As part of the Department's Institutional Health Care Abuse and Neglect Initiative, and as an enhancement to the Department's ongoing CRIPA enforcement efforts, the Special Litigation Section staff reviewed conditions and services at 60 nursing home facilities in 24 states during 2002. The task in preliminary inquiries is to determine whether there is sufficient information supporting allegations of unlawful conditions to warrant formal investigation under CRIPA.

The section reviews information pertaining to areas such as abuse and neglect, medical and mental health care, use of restraints, fire and environmental safety, and placement in the most integrated setting appropriate to individual needs.

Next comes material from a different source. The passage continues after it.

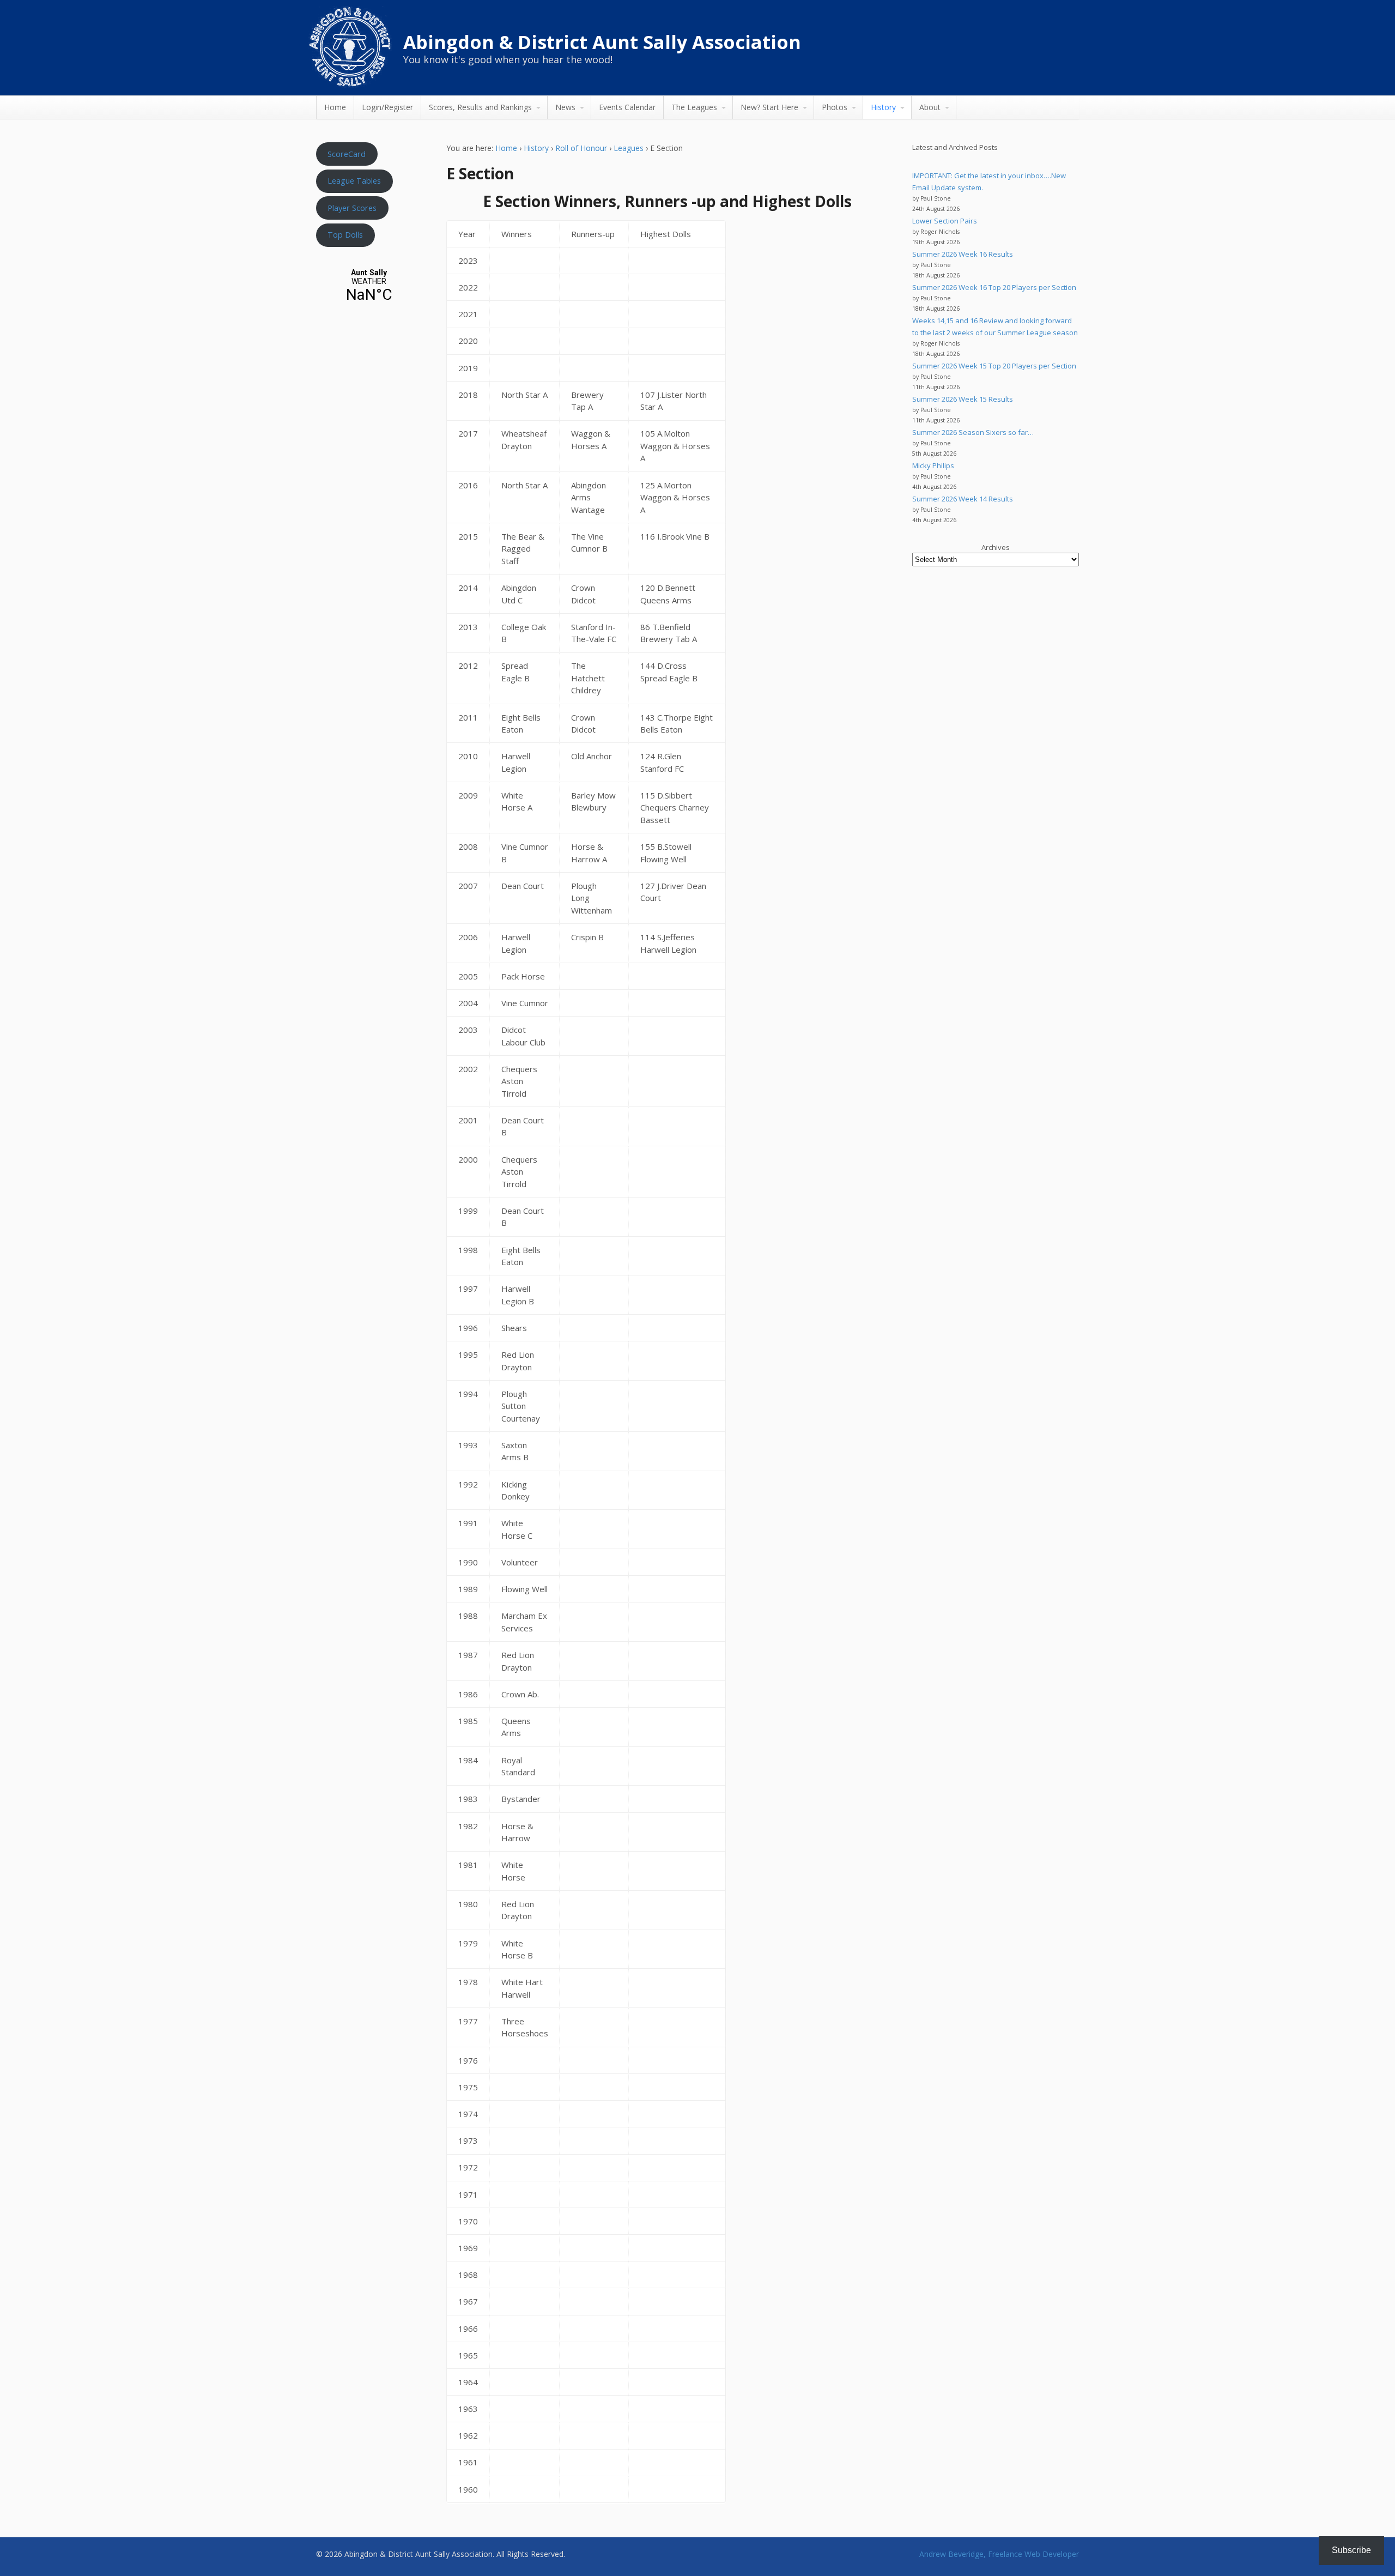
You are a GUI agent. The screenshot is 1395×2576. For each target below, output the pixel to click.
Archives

In 2002, the Special Litigation Section opened full CRIPA investigations of four nursing homes: Mercer County Nursing Home in Trenton, New Jersey; Nim Henson Geriatric Center in Breathitt County, Kentucky; Reginald P. White Nursing Facility in Meridian, Mississippi; and Claudette Box Nursing Facility in Mt. Vernon, Alabama. The Section resolved its CRIPA investigation of the Long Term Care Division of the Bergen Regional Medical Center in Paramus, New Jersey through a memorandum of understanding that provides for improved medical care, accident and fall prevention, reduced use of restraints and an assessment of whether the residents are being served in the most integrated setting appropriate to their needs.

Staff participated in ongoing nursing home investigations, including the investigation of Laguna Honda Hospital in San Francisco, California, the largest public nursing home facility in the United States; and Bradley County Health Care and Rehabilitation Center in Cleveland, Tennessee. Section staff also completed the investigation of Banks-Jackson-Commerce Medical Center/Nursing Home in Commerce, Georgia, and sent a letter of findings to appropriate public officials. These investigations involved on site evaluation tours with expert consultants, review of documentary evidence and interviews of staff.

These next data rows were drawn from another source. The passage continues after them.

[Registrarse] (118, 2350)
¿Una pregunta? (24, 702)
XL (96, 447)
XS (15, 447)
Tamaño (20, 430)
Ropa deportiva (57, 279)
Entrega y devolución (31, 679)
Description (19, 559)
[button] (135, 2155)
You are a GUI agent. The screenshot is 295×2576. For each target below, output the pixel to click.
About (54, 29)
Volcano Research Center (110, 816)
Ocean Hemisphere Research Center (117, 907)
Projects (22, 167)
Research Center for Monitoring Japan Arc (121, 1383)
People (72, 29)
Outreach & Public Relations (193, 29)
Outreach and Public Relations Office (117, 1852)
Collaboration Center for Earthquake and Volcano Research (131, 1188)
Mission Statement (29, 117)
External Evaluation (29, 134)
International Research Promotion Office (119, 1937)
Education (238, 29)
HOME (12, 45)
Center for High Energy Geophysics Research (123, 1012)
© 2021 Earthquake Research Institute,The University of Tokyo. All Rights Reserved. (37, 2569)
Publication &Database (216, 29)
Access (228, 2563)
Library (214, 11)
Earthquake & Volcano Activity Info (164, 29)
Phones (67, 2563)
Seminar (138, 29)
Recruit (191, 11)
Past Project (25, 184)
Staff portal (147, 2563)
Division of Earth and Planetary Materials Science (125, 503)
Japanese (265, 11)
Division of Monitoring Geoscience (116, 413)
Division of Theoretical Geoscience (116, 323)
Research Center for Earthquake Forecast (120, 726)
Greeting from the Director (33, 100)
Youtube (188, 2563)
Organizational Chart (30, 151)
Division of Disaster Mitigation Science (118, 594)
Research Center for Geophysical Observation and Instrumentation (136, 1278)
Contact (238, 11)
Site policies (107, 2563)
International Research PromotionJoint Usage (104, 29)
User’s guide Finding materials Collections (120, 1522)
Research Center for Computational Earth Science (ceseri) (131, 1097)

In 2002, the Division filed a joint motion to dismiss United States v. City of Philadelphia (E.D. Pa.), its CRIPA case involving conditions and practices at the Philadelphia Nursing Home. The court dismissed the case based on the demonstrated compliance of the City in meeting the terms of the consent decree.

In addition, the staff conducted a new CRIPA investigation of one residential facility for persons with developmental disabilities: New Lisbon Developmental Center in New Lisbon, New Jersey. Special Litigation Section staff conducted tours of the facility, accompanied by expert consultants, reviewed documents, and interviewed facility staff.

In 2002, the Section found that conditions and practices at two state-operated facilities for persons with developmental disabilities, Woodward and Glenwood Resource Centers in Iowa, violate the residents' federal constitutional and statutory rights. The Division informed the State that the psychiatric and psychological care and community placement programs at both Woodward and Glenwood failed to meet accepted professional standards and that Woodward is resorting to improperly restraining residents in lieu of adequate psychological and behavioral services, treatment, and training. Finally, the Division informed the Governor that the State is failing to ensure that residents at both facilities are being served in the most integrated setting appropriate to meet their individualized needs.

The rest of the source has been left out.